System for uniquely identifying volcanic features on Earth

The Volcano Number (also Volcano Reference File Number, Volcano Numbering System, or VNUM) is a hierarchical geographical system to uniquely identify and tag volcanoes and volcanic features on Earth. As of September 30, 2013, the VNUm consists of 6 numbers, no longer includes non-numeric characters, and no VNUM begins with 0 or 1, to avoid confusion with the legacy numbering system.

The VNUM was developed by the Catalogue of the Active Volcanoes of the World (CAVW) project of the International Association of Volcanology, now the International Association of Volcanology and Chemistry of the Earth's Interior (IAVCEI), in the late 1930s.
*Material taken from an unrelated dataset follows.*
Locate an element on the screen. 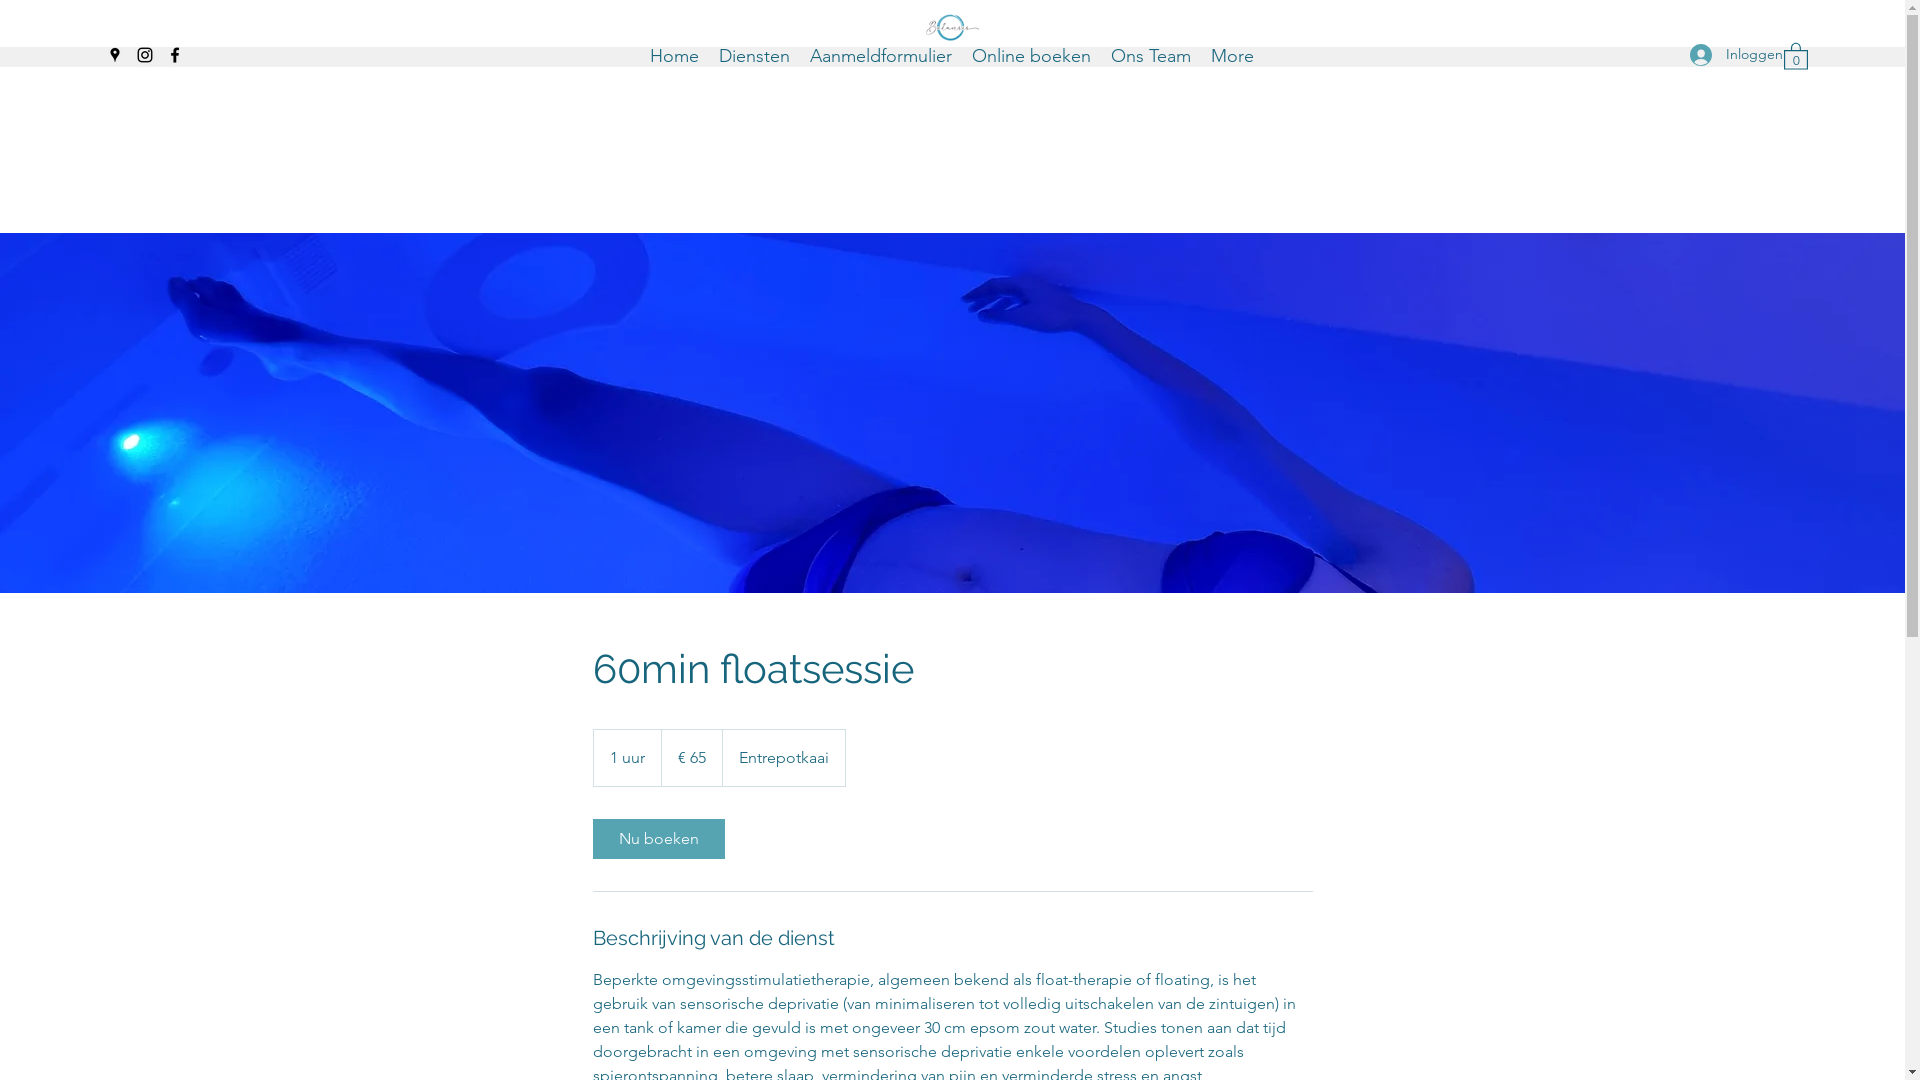  Home is located at coordinates (674, 55).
It is currently administered by the Global Volcanism Program at the Smithsonian Institution in Washington, D.C. (USA), in cooperation with the IAVCEI, and the World Organization of Volcano Observatories (WOVO), a commission of IAVCEI.

The number system was used in both editions of the book Volcanoes of the World in 1981 and 1994.

Prior to September 30, 2013, the system included numbers consisting of four numerals, a hyphen, then two or three more numerals. The first two numerals identified the region, the next two the subregion, and the last two or three the individual volcano.